Dixon was an expert on the theory and use of manometers. In 1931, he collaborated with David Keilin and Robin Hill to determine the first absorption spectrum of a cytochrome, cytochrome c. Dixon studied the chemistry of lachrymators and mustard gas and proposed a phosphokinase theory to explain their mode of action.

Dixon proposed a widely used way of plotting enzyme inhibition data, commonly known as the Dixon plot,
in which reciprocal rate is plotted against the inhibitor concentration. Rather confusingly, the same name is sometimes given to a quite different plot proposed by Dixon in the same year for analysing pH dependences, in which the logarithm of a Michaelis–Menten parameter is plotted against pH.

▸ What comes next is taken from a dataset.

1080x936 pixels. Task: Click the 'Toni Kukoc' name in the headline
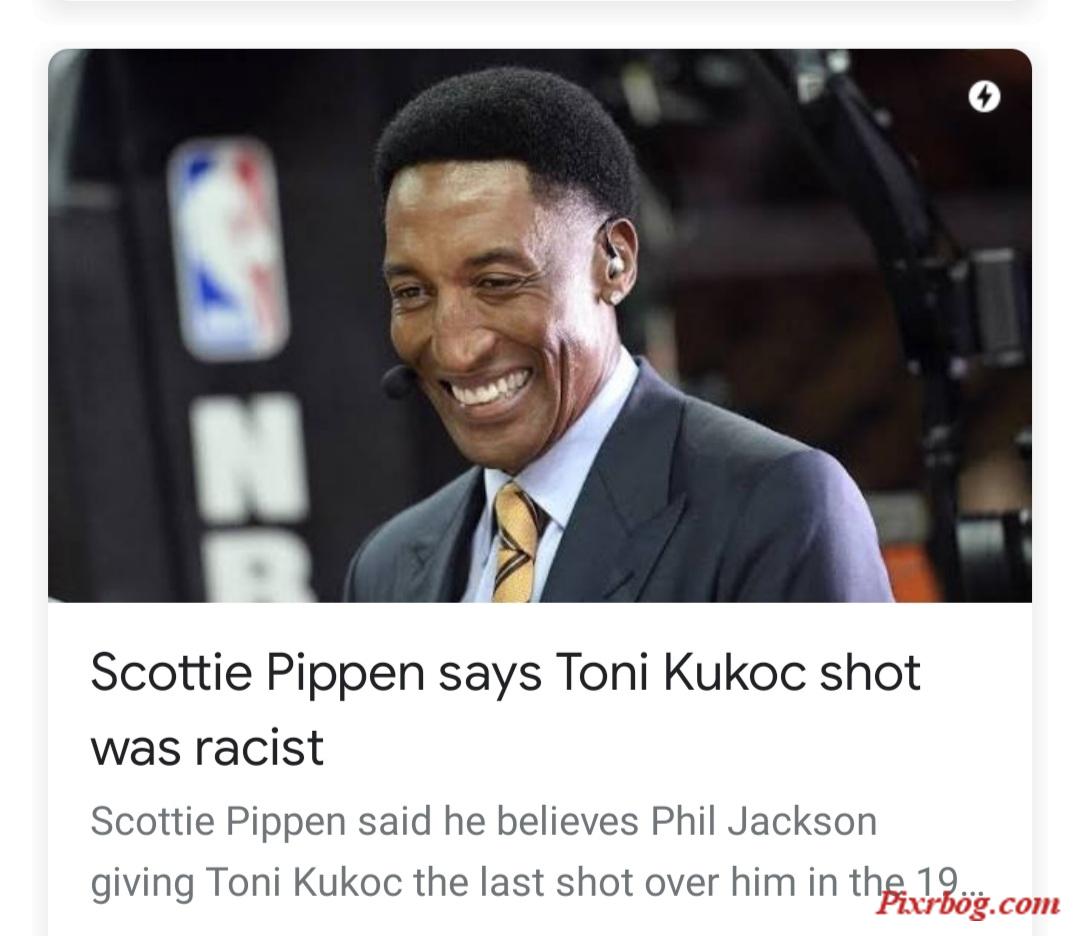[678, 673]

== Enzymes (Dixon & Webb) ==

Dixon's classic book Enzymes, written with Edwin C. Webb and published in 1958, with further editions in 1964 and 1979, had a great influence of the development of biochemistry. It contained one of the first major efforts to devise a systematic way of classifying and naming enzymes. This formed the starting point for the present classification by the IUBMB.

==Awards and honours==
Dixon was elected a Fellow of the Royal Society (FRS) in 1942 and became a Fellow of King's College, Cambridge in 1950. He died in Cambridge in 1985.